[源条目]
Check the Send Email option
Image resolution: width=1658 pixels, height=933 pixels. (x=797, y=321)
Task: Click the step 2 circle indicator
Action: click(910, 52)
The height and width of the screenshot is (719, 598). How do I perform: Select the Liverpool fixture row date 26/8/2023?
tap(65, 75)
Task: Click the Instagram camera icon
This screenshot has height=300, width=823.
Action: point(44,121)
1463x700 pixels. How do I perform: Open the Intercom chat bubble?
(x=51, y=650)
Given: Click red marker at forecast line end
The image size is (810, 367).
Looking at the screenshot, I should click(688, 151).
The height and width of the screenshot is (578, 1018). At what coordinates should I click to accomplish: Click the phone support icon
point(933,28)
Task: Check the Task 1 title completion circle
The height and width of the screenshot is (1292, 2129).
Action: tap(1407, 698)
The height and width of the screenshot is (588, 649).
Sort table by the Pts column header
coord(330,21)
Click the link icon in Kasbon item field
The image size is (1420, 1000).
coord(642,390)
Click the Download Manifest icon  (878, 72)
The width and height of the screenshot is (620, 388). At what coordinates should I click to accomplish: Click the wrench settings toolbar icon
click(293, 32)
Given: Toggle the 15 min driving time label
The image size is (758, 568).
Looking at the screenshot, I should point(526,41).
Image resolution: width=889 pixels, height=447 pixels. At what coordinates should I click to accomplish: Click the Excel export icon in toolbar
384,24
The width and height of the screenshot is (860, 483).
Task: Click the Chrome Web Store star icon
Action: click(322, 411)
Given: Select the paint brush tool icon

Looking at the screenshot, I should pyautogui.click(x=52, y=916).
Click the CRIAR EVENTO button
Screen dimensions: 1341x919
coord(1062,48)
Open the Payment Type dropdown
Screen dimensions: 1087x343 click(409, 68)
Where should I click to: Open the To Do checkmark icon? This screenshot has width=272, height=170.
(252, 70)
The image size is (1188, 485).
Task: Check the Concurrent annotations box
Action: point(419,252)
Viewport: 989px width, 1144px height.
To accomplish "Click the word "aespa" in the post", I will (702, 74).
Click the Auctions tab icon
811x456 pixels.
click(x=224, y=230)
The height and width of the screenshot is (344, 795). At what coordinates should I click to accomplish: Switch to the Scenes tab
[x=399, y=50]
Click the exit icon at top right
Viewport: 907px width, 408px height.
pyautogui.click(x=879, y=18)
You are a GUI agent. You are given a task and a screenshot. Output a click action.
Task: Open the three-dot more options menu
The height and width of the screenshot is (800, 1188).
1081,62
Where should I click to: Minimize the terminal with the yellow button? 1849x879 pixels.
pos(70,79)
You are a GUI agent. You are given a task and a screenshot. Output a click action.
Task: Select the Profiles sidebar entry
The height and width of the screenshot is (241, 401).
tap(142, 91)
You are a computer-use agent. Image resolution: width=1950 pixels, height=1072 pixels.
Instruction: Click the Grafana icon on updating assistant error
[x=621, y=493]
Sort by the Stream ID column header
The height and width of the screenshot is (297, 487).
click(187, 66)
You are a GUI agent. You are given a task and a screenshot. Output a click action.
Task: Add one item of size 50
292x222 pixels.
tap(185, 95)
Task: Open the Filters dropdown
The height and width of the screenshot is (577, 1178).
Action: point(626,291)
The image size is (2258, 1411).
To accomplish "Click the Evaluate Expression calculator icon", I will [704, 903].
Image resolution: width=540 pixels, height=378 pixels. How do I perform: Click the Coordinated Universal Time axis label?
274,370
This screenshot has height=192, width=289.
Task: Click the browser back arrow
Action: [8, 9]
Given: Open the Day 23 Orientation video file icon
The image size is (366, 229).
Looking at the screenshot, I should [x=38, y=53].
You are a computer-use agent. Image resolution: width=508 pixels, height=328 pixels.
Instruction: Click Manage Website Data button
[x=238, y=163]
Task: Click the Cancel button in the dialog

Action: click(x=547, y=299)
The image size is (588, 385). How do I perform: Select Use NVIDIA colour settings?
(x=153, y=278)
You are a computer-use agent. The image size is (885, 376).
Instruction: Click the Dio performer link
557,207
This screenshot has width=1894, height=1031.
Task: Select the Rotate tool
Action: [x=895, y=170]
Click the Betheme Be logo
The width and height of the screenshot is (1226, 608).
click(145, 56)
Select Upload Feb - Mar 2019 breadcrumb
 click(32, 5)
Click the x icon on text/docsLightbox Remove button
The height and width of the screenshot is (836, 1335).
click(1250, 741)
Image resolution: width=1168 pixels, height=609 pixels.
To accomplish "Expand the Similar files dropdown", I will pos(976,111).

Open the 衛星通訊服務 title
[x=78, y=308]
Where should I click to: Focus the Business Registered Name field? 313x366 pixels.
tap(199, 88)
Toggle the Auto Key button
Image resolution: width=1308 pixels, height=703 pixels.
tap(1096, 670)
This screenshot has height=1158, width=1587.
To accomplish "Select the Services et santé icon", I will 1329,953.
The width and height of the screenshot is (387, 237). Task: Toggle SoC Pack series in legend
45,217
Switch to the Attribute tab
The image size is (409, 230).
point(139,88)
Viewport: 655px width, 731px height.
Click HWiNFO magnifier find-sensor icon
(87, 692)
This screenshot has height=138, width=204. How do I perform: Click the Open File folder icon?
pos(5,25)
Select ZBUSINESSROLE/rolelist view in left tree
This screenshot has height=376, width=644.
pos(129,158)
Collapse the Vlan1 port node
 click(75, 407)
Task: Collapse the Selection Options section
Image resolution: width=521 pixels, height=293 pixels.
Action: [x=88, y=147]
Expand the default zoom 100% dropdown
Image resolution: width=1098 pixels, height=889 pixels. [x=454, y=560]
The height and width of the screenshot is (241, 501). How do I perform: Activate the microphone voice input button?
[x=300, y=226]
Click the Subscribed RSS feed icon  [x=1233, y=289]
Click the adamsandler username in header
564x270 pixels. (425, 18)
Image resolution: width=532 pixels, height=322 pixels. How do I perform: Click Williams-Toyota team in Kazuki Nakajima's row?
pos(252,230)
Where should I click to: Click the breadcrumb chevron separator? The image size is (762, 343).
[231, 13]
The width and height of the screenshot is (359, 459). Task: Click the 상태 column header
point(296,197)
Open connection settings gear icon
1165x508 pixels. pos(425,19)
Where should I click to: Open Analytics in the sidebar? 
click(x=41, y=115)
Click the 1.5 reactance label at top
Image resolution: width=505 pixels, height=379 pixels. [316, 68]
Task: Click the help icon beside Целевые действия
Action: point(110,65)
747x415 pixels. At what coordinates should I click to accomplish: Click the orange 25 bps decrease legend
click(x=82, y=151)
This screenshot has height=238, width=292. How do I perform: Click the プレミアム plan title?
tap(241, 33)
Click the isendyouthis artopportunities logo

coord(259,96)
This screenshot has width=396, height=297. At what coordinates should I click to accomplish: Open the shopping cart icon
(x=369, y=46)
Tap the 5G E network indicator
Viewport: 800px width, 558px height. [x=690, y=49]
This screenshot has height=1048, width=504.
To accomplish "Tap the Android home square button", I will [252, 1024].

**待办任务:** 将以上所有条目中的“At what coordinates should I click to accomplish”替换为“Where should I click to accomplish”，其余内容保持不变，并完整重写这些条目。

**回复:**
Check the Send Email option
Image resolution: width=1658 pixels, height=933 pixels. (x=797, y=321)
Task: Click the step 2 circle indicator
Action: click(910, 52)
The height and width of the screenshot is (719, 598). How do I perform: Select the Liverpool fixture row date 26/8/2023?
tap(65, 75)
Task: Click the Instagram camera icon
This screenshot has height=300, width=823.
Action: point(44,121)
1463x700 pixels. How do I perform: Open the Intercom chat bubble?
(x=51, y=650)
Given: Click red marker at forecast line end
The image size is (810, 367).
Looking at the screenshot, I should click(688, 151).
The height and width of the screenshot is (578, 1018). Where should I click to accomplish: Click the phone support icon
point(933,28)
Task: Check the Task 1 title completion circle
The height and width of the screenshot is (1292, 2129).
Action: tap(1407, 698)
The height and width of the screenshot is (588, 649).
Sort table by the Pts column header
coord(330,21)
Click the link icon in Kasbon item field
The image size is (1420, 1000).
coord(642,390)
Click the Download Manifest icon  (878, 72)
The width and height of the screenshot is (620, 388). Where should I click to accomplish: Click the wrench settings toolbar icon
click(293, 32)
Given: Toggle the 15 min driving time label
The image size is (758, 568).
Looking at the screenshot, I should point(526,41).
Image resolution: width=889 pixels, height=447 pixels. Where should I click to accomplish: Click the Excel export icon in toolbar
384,24
The width and height of the screenshot is (860, 483).
Task: Click the Chrome Web Store star icon
Action: click(322, 411)
Given: Select the paint brush tool icon

Looking at the screenshot, I should pyautogui.click(x=52, y=916).
Click the CRIAR EVENTO button
Screen dimensions: 1341x919
coord(1062,48)
Open the Payment Type dropdown
Screen dimensions: 1087x343 click(409, 68)
Where should I click to: Open the To Do checkmark icon? This screenshot has width=272, height=170.
(252, 70)
The image size is (1188, 485).
Task: Check the Concurrent annotations box
Action: point(419,252)
Viewport: 989px width, 1144px height.
To accomplish "Click the word "aespa" in the post", I will (702, 74).
Click the Auctions tab icon
811x456 pixels.
click(x=224, y=230)
The height and width of the screenshot is (344, 795). Where should I click to accomplish: Switch to the Scenes tab
[x=399, y=50]
Click the exit icon at top right
Viewport: 907px width, 408px height.
pyautogui.click(x=879, y=18)
You are a GUI agent. You are given a task and a screenshot. Output a click action.
Task: Open the three-dot more options menu
The height and width of the screenshot is (800, 1188).
1081,62
Where should I click to: Minimize the terminal with the yellow button? 1849x879 pixels.
pos(70,79)
You are a GUI agent. You are given a task and a screenshot. Output a click action.
Task: Select the Profiles sidebar entry
The height and width of the screenshot is (241, 401).
tap(142, 91)
You are a computer-use agent. Image resolution: width=1950 pixels, height=1072 pixels.
Instruction: Click the Grafana icon on updating assistant error
[x=621, y=493]
Sort by the Stream ID column header
The height and width of the screenshot is (297, 487).
click(187, 66)
You are a GUI agent. You are given a task and a screenshot. Output a click action.
Task: Add one item of size 50
292x222 pixels.
tap(185, 95)
Task: Open the Filters dropdown
The height and width of the screenshot is (577, 1178).
Action: point(626,291)
The image size is (2258, 1411).
To accomplish "Click the Evaluate Expression calculator icon", I will [704, 903].
Image resolution: width=540 pixels, height=378 pixels. How do I perform: Click the Coordinated Universal Time axis label?
274,370
This screenshot has height=192, width=289.
Task: Click the browser back arrow
Action: [8, 9]
Given: Open the Day 23 Orientation video file icon
The image size is (366, 229).
Looking at the screenshot, I should [x=38, y=53].
You are a computer-use agent. Image resolution: width=508 pixels, height=328 pixels.
Instruction: Click Manage Website Data button
[x=238, y=163]
Task: Click the Cancel button in the dialog

Action: click(x=547, y=299)
The image size is (588, 385). How do I perform: Select Use NVIDIA colour settings?
(x=153, y=278)
You are a computer-use agent. The image size is (885, 376).
Instruction: Click the Dio performer link
557,207
This screenshot has width=1894, height=1031.
Task: Select the Rotate tool
Action: [x=895, y=170]
Click the Betheme Be logo
The width and height of the screenshot is (1226, 608).
click(145, 56)
Select Upload Feb - Mar 2019 breadcrumb
 click(32, 5)
Click the x icon on text/docsLightbox Remove button
The height and width of the screenshot is (836, 1335).
click(1250, 741)
Image resolution: width=1168 pixels, height=609 pixels.
To accomplish "Expand the Similar files dropdown", I will pos(976,111).

Open the 衛星通訊服務 title
[x=78, y=308]
Where should I click to: Focus the Business Registered Name field? 313x366 pixels.
tap(199, 88)
Toggle the Auto Key button
Image resolution: width=1308 pixels, height=703 pixels.
tap(1096, 670)
This screenshot has height=1158, width=1587.
To accomplish "Select the Services et santé icon", I will 1329,953.
The width and height of the screenshot is (387, 237). Task: Toggle SoC Pack series in legend
45,217
Switch to the Attribute tab
The image size is (409, 230).
point(139,88)
Viewport: 655px width, 731px height.
Click HWiNFO magnifier find-sensor icon
(87, 692)
This screenshot has height=138, width=204. How do I perform: Click the Open File folder icon?
pos(5,25)
Select ZBUSINESSROLE/rolelist view in left tree
This screenshot has height=376, width=644.
pos(129,158)
Collapse the Vlan1 port node
 click(75, 407)
Task: Collapse the Selection Options section
Image resolution: width=521 pixels, height=293 pixels.
Action: [x=88, y=147]
Expand the default zoom 100% dropdown
Image resolution: width=1098 pixels, height=889 pixels. [x=454, y=560]
The height and width of the screenshot is (241, 501). How do I perform: Activate the microphone voice input button?
[x=300, y=226]
Click the Subscribed RSS feed icon  [x=1233, y=289]
Click the adamsandler username in header
564x270 pixels. (425, 18)
Image resolution: width=532 pixels, height=322 pixels. How do I perform: Click Williams-Toyota team in Kazuki Nakajima's row?
pos(252,230)
Where should I click to: Click the breadcrumb chevron separator? The image size is (762, 343).
[231, 13]
The width and height of the screenshot is (359, 459). Task: Click the 상태 column header
point(296,197)
Open connection settings gear icon
1165x508 pixels. pos(425,19)
Where should I click to: Open Analytics in the sidebar? 
click(x=41, y=115)
Click the 1.5 reactance label at top
Image resolution: width=505 pixels, height=379 pixels. [316, 68]
Task: Click the help icon beside Целевые действия
Action: point(110,65)
747x415 pixels. Where should I click to accomplish: Click the orange 25 bps decrease legend
click(x=82, y=151)
This screenshot has height=238, width=292. How do I perform: Click the プレミアム plan title?
tap(241, 33)
Click the isendyouthis artopportunities logo

coord(259,96)
This screenshot has width=396, height=297. Where should I click to accomplish: Open the shopping cart icon
(x=369, y=46)
Tap the 5G E network indicator
Viewport: 800px width, 558px height. [x=690, y=49]
This screenshot has height=1048, width=504.
To accomplish "Tap the Android home square button", I will [252, 1024].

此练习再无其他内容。